● Aim of the task
At the line with "You are a computer-use agent. 735x780 pixels.", start transcribing; stop after the last line of the data below. Keep it exact and leave pictures out.

● Listed entries
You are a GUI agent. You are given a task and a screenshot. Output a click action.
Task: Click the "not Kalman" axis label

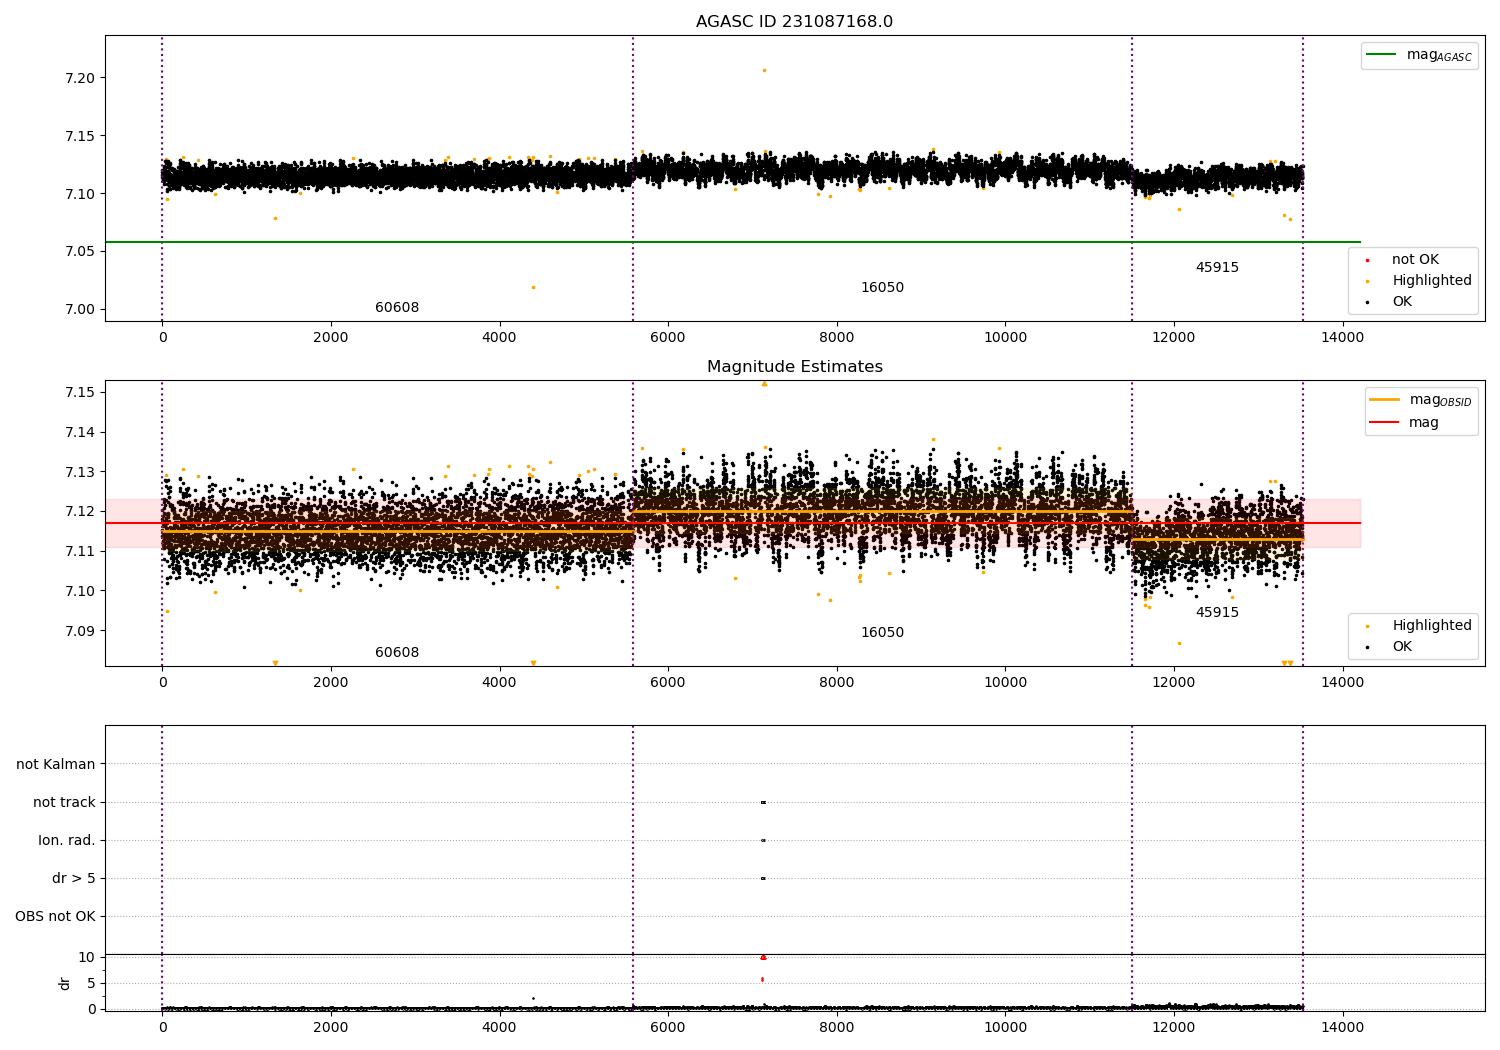(56, 765)
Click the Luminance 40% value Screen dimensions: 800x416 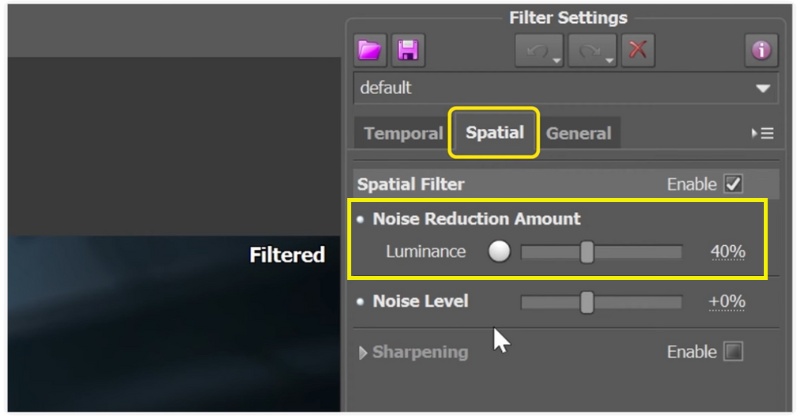coord(728,252)
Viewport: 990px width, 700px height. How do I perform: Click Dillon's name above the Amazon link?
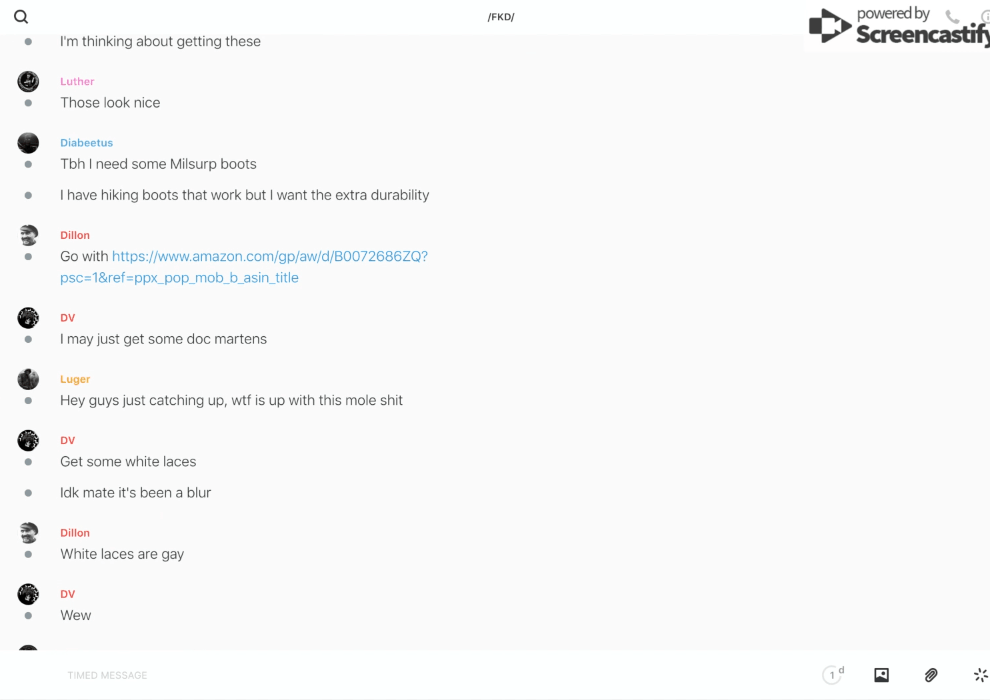click(75, 235)
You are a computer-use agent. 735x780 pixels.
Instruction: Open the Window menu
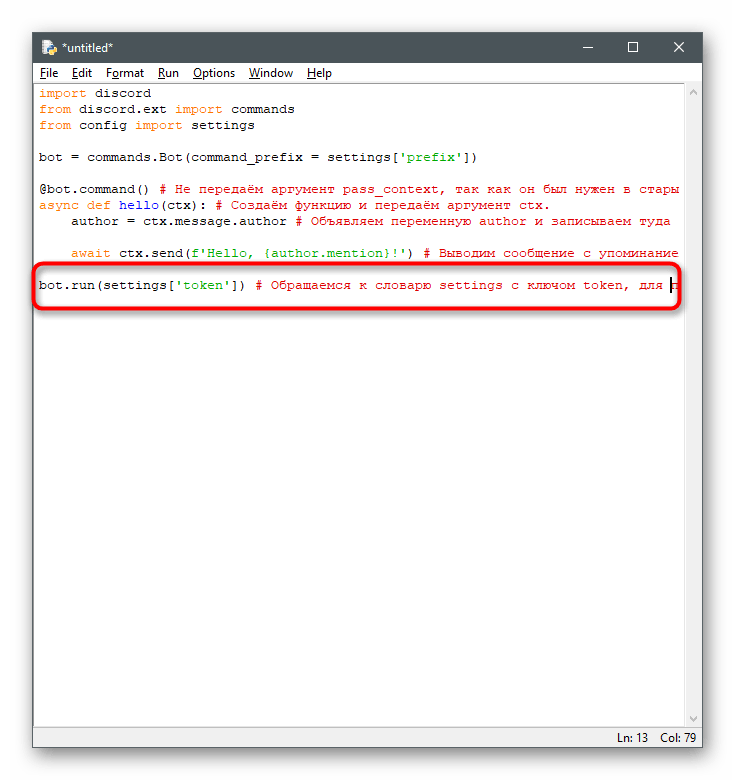click(270, 73)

● Exercise solution
You are a computer-use agent. 735x780 pixels.
Instruction: Open the Window menu
click(270, 73)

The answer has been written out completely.